A copy of the final prospectus related to the offering may be obtained from Raymond James & Associates, Inc., 880 Carillon Parkway, St. Petersburg, Florida 33716.

About Dawson Geophysical Company

Dawson Geophysical Company is the leading provider of onshore seismic data acquisition services in the United States as measured by the number of active data acquisition crews. Founded in 1952, Dawson acquires and processes 2-D, 3-D, and multi-component seismic data for its clients, ranging from major oil and gas companies to independent oil and gas operators as well as providers of multi-client data libraries.

Forward-Looking Statements.    Statements about Dawson Geophysical Company’s outlook and all other statements in this release other than historical facts are forward-looking statements within the meaning of the Private Securities Litigation Reform Act of 1995. These forward-looking statements and all references to financial estimates rely on a number of assumptions concerning future events and are subject to a number of uncertainties and other factors, many of which are outside its control, and which could cause actual results to differ materially from such statements.

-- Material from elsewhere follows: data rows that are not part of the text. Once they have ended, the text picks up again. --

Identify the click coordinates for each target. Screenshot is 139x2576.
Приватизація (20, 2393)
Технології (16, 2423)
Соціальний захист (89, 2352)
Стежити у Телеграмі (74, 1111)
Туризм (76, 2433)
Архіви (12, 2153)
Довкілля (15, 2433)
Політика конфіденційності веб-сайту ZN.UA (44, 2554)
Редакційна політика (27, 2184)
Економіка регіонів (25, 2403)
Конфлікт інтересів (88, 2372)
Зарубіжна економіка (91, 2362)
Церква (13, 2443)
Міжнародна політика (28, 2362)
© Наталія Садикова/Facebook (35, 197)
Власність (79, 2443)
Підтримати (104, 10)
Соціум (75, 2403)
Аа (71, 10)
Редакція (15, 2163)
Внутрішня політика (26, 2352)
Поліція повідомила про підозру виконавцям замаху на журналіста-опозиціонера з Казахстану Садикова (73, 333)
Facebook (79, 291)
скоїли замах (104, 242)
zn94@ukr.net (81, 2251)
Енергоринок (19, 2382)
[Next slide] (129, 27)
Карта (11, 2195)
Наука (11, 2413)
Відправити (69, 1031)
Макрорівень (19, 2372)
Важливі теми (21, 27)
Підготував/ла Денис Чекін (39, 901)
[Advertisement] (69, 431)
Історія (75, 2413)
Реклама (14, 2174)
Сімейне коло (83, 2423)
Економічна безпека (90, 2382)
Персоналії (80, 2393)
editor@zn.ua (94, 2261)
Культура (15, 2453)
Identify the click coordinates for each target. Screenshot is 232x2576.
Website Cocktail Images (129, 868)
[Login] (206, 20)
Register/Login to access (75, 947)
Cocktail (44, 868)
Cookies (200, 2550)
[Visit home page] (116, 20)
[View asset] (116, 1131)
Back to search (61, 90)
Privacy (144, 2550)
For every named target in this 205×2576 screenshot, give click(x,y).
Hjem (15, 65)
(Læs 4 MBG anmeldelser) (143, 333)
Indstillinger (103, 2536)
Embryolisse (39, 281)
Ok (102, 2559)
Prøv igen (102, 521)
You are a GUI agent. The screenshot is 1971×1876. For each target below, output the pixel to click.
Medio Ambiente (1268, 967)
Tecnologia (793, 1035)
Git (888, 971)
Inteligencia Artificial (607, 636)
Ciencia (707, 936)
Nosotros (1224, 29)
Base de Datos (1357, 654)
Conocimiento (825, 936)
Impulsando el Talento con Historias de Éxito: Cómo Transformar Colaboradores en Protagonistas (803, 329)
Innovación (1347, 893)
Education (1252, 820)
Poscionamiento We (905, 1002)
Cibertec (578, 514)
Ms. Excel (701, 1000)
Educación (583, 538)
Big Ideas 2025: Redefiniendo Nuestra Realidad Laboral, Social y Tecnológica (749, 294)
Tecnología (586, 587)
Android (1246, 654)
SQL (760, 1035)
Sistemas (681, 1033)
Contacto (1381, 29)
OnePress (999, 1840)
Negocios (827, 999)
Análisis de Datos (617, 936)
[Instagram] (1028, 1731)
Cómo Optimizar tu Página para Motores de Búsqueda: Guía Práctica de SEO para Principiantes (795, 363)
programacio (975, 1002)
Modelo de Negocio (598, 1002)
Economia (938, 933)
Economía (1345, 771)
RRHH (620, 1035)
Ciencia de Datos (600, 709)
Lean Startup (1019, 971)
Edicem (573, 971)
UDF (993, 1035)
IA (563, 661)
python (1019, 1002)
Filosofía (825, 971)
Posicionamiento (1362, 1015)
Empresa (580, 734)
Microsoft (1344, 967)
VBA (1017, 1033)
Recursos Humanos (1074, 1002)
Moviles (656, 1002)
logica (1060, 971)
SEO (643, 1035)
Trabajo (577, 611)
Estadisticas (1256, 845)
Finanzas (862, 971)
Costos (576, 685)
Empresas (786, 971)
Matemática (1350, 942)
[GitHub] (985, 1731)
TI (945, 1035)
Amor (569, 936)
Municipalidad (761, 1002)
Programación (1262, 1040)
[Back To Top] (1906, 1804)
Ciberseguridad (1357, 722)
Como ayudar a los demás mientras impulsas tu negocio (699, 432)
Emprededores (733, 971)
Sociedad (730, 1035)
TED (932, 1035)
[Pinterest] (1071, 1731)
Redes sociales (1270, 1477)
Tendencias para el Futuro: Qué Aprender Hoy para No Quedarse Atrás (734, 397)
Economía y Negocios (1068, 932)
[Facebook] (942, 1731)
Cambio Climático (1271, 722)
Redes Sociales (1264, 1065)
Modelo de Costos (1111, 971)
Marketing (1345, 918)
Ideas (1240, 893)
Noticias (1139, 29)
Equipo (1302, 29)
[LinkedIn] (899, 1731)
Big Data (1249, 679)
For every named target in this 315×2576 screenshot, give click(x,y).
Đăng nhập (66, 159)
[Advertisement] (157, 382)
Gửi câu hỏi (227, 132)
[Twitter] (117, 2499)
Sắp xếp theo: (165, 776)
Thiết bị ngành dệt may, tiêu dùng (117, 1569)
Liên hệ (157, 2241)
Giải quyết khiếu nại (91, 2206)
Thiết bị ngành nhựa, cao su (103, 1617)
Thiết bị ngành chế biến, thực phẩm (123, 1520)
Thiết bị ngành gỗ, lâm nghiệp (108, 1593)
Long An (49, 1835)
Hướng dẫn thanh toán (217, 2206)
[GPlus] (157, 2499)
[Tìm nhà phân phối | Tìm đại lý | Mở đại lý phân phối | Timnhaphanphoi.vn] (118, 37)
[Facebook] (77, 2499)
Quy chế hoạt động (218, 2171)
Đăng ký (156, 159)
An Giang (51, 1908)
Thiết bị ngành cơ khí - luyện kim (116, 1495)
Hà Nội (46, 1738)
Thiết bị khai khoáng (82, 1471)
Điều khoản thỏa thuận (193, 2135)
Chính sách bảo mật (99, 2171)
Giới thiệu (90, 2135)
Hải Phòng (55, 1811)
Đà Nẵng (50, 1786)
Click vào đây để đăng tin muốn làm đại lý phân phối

These factors include, but are not limited to, dependence upon energy industry spending, the volatility of oil and gas prices, weather interruptions, ability to obtain land access rights of way and the availability of capital resources. A discussion of these factors, including risks and uncertainties, is set forth in the Company’s annual and quarterly reports filed from time

 


 

to time with the Securities and Exchange Commission. Dawson Geophysical Company disclaims any intention or obligation to revise any forward-looking statements, including financial estimates, whether as a result of new information, future event, or otherwise.